Information service becomes counterproductive when the guidance personnel provides obsolete and irrelevant information to students.

Information can be relayed on the assembly ground, through newsletters to students and parents, through the publication of the press club, and the like.

4. Placement Service

Placement services are provided when students are in the transitory phases of their lives. Primarily when they transit from junior secondary school to senior, and when they transit from secondary school to university.

Placement is the process of matching students with roles, classes, environments, and jobs that best fit them.

For this to be effective, there must first be an appraisal or evaluation of all the students to identify their potential, personality, experiences, and interest.

Afterward, the options available will be considered to see which suits the identified traits of the students the most.
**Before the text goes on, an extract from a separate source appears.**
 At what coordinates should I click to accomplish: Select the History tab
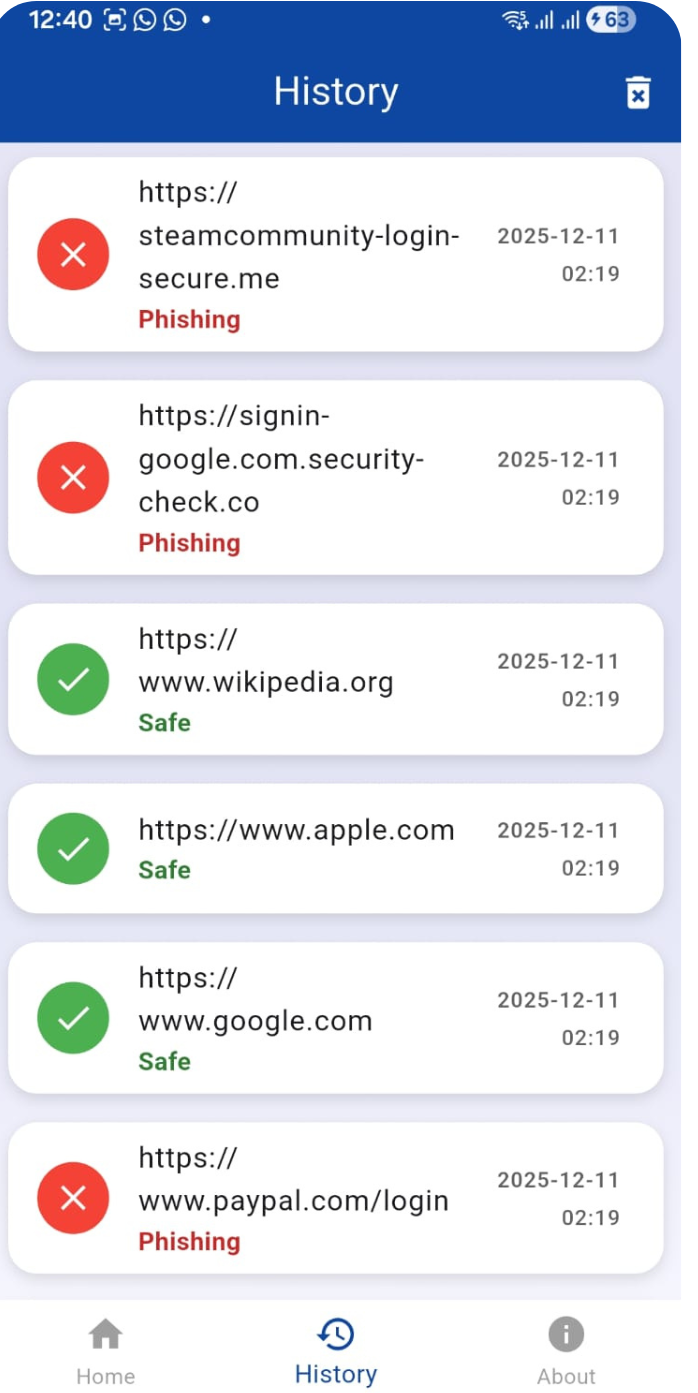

Placement services can be provided both in the school setting and outside the school setting. The school setting includes placing students in the right school, and classes, and choosing the right subject.

Outside the school setting, placement service includes placing students in the right places for industrial training, practicum, and attachment exercises. 

5. Follow-up Service

Follow-up is the next in the sequence of the school guidance programs and services after placement.

Follow-up simply entails keeping in touch with the progress of the student in their various places of placement. However, it is not limited to that.

Every school guidance service offered by the guidance personnel must be followed by effective follow-up. This means, for example, after a student has received counseling on developing effective study habits, that student must also be followed up to see if the habit is producing effective results.

Follow-up is necessary for holistic evaluation which is used in determining how effective the guidance services are and what can be done to improve them.

6. Orientation Service 

Orientation services are provided to students at their entrance into the school system to guide them in adjusting to the school environment and experiences.

Orientation also consists of information and placement services but is done at superficial levels. The programs, structures, facilities, and authorities available in the school and their uses are explained to new students.

They are also intimated about the likely challenges they will face as they progress in school and how to overcome them.  Orientation programs also prepare students psychologically and emotionally for school life.

This is done through an initial orientation program organized upon resumption of new students and through other localized orientations done in classes, on assembly grounds, and by the class teachers.

7. Referral Service

Several texts do not include referral service as one of the core guidance programs and services but a school guidance counselor must know that part of the scope of his work is knowing the end of the scope of his work. 

Referral is an act of transferring a client to another professional where they can be appropriately helped. Any school guidance counselor that is not aware of their limitations will do the students and the school a  great disservice no matter how skillful they are. 

A good counselor must know when to refer cases that are beyond his expertise to the appropriate quarters.

In simple cases like students complaining of pain as a result of depression, instead of the counselor trying to alleviate the pain by therapy, they should simply refer the student to the school health worker for examination and feedback.

Also in more severe cases like disorders, whenever the school counselor notices that their intervention is not producing results, they should simply refer students to external and more intensive care for intervention. 

This admittance of weakness is a great strength that counselors need.


The seven core guidance programs in schools are appraisal, orientation, placement, counseling, follow-up, information, and referral services. Guidance programs and services can only be fully effective and successful when every school guidance personnel is involved.